◆ PROBLEM STATEMENT
Could you arrange the entries from the line with "Screen dimensions: 1280x1731" to the line with "coord(648,608)", both ends included, as a Markdown table with the columns No. and Line, numbering each row, omitting blank lines, and covering only that span?

◆ DATASET EXCERPTS

■ ■ ■ ■ ■

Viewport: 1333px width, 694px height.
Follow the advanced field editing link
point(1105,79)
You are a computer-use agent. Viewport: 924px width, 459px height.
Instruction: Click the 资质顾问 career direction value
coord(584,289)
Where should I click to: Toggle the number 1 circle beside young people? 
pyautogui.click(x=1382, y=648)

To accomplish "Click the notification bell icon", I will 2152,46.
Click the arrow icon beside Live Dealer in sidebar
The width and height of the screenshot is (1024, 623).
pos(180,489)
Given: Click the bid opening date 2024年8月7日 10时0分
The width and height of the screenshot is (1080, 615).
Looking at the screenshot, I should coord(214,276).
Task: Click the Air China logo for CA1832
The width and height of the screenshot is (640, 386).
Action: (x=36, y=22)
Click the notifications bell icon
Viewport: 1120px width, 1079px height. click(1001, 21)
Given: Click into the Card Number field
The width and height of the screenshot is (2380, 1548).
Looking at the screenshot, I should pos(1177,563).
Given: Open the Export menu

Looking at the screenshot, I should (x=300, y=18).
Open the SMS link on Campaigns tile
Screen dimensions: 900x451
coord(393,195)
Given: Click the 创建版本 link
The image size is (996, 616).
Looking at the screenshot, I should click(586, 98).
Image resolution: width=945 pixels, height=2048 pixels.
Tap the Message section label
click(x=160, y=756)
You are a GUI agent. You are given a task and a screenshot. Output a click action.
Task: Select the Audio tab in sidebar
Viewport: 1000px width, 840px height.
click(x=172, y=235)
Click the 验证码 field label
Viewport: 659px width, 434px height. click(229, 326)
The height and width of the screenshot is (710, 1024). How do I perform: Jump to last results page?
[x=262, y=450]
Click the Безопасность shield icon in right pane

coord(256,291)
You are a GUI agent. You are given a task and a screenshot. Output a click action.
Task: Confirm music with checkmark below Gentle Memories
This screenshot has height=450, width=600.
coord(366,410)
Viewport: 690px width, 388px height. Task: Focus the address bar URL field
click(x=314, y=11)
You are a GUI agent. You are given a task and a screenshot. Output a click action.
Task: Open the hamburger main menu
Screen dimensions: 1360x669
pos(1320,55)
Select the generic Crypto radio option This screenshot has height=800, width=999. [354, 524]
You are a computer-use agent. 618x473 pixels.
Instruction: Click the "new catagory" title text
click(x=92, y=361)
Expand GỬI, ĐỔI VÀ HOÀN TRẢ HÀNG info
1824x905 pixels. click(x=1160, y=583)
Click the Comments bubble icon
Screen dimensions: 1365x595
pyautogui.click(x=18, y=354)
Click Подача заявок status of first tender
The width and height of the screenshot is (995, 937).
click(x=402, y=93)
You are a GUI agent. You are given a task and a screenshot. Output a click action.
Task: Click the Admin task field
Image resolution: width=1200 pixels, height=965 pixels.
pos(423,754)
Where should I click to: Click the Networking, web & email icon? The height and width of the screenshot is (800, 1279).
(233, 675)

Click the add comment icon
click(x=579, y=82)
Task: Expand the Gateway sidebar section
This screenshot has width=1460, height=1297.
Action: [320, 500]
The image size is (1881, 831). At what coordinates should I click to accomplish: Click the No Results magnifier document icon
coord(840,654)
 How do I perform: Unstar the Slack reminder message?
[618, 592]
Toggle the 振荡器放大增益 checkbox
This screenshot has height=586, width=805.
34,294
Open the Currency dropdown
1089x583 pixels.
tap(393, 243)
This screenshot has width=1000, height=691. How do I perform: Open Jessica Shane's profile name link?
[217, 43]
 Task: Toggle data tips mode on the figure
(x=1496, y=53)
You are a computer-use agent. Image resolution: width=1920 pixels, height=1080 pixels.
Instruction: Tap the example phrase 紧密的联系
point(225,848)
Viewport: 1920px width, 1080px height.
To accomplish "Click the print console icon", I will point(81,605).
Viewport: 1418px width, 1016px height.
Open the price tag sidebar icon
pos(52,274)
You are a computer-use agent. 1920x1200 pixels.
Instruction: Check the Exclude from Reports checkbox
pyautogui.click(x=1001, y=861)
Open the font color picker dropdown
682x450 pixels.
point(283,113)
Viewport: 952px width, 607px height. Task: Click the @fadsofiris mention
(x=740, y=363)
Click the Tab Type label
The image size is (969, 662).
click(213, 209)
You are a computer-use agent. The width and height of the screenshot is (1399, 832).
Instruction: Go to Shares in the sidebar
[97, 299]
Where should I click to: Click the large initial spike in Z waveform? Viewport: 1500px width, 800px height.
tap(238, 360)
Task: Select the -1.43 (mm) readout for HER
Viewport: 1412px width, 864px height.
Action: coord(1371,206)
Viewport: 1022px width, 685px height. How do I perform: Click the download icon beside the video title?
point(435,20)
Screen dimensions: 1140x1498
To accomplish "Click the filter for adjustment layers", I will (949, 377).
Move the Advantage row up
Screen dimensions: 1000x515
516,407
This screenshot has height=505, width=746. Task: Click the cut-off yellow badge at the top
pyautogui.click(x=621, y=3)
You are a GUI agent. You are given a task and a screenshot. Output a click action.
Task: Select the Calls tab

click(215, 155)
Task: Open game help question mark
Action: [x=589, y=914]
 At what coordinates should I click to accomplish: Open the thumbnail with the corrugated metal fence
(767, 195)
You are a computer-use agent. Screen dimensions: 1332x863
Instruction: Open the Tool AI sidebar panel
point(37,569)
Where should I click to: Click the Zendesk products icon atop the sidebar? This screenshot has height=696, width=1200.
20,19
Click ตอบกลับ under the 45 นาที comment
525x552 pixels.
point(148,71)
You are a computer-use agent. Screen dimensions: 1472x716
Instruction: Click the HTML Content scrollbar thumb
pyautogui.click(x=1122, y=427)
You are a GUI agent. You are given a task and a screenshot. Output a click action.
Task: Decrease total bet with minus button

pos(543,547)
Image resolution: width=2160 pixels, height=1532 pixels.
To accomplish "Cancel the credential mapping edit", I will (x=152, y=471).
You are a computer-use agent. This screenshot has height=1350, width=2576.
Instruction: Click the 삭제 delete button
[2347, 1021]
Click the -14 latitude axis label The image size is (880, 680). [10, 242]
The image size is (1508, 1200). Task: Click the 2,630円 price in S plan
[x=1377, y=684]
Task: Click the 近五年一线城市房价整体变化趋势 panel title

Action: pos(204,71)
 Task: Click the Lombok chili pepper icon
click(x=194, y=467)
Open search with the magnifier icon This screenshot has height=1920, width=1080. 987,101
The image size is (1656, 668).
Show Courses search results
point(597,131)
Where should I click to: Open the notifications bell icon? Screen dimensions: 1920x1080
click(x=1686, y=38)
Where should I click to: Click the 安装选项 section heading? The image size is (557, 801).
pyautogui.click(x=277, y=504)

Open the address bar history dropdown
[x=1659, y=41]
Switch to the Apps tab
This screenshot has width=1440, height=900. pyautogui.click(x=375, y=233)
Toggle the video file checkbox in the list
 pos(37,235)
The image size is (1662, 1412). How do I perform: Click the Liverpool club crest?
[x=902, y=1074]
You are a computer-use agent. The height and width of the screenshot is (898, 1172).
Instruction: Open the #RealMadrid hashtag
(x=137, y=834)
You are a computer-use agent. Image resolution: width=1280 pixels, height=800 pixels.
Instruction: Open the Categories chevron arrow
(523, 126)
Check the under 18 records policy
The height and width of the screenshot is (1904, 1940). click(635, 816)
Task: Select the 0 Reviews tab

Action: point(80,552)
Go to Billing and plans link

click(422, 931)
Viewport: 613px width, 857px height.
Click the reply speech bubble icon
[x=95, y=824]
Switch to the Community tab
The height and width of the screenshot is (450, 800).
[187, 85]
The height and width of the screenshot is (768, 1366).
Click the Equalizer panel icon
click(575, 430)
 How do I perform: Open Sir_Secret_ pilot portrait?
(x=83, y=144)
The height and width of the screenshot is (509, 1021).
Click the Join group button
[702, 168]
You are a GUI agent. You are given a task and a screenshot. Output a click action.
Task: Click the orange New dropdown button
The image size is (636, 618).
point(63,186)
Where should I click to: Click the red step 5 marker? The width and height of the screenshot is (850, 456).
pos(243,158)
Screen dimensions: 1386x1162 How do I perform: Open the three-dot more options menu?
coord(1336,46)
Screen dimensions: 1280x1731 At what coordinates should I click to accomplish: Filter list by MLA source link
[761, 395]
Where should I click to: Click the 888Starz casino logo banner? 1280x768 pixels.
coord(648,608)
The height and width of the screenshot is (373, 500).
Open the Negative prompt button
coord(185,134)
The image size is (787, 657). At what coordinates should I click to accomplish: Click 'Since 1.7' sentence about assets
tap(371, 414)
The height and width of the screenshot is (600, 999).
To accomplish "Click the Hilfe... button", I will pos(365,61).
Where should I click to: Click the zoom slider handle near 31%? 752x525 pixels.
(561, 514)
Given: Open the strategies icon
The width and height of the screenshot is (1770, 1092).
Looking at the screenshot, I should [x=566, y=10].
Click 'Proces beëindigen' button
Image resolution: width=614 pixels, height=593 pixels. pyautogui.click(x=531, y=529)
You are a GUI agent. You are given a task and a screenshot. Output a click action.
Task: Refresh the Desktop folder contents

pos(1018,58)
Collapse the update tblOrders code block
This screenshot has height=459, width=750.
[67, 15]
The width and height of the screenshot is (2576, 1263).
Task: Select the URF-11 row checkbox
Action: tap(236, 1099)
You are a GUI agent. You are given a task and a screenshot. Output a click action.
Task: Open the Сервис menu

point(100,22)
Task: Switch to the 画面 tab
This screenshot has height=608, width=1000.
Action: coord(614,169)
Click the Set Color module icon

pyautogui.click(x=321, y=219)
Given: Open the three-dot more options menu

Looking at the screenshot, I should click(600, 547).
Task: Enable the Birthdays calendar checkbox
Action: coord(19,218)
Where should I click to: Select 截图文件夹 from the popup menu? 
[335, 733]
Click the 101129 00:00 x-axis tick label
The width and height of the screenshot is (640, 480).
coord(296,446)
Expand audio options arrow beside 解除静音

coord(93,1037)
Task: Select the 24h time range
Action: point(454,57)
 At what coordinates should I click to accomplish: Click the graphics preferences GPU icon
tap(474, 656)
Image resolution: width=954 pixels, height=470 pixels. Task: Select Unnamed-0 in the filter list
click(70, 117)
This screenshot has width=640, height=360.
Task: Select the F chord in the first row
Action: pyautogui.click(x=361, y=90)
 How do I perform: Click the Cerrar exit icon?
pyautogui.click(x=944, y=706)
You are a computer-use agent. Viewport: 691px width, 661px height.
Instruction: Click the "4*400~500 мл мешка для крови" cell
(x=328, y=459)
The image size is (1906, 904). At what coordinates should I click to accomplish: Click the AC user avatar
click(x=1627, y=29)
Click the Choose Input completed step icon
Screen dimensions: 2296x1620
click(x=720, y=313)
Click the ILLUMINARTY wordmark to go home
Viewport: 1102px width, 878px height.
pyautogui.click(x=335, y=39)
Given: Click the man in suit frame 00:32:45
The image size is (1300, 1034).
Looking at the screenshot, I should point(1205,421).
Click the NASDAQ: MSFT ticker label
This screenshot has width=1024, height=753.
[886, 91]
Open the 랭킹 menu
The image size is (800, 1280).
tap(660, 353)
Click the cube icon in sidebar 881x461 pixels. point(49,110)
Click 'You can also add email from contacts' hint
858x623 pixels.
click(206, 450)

■ ■ ■ ■ ■

◆ WRITTEN SOLUTION
| No. | Line |
|---|---|
| 1 | Screen dimensions: 1280x1731 At what coordinates should I click to accomplish: Filter list by MLA source link |
| 2 | [761, 395] |
| 3 | Where should I click to: Click the 888Starz casino logo banner? 1280x768 pixels. |
| 4 | coord(648,608) |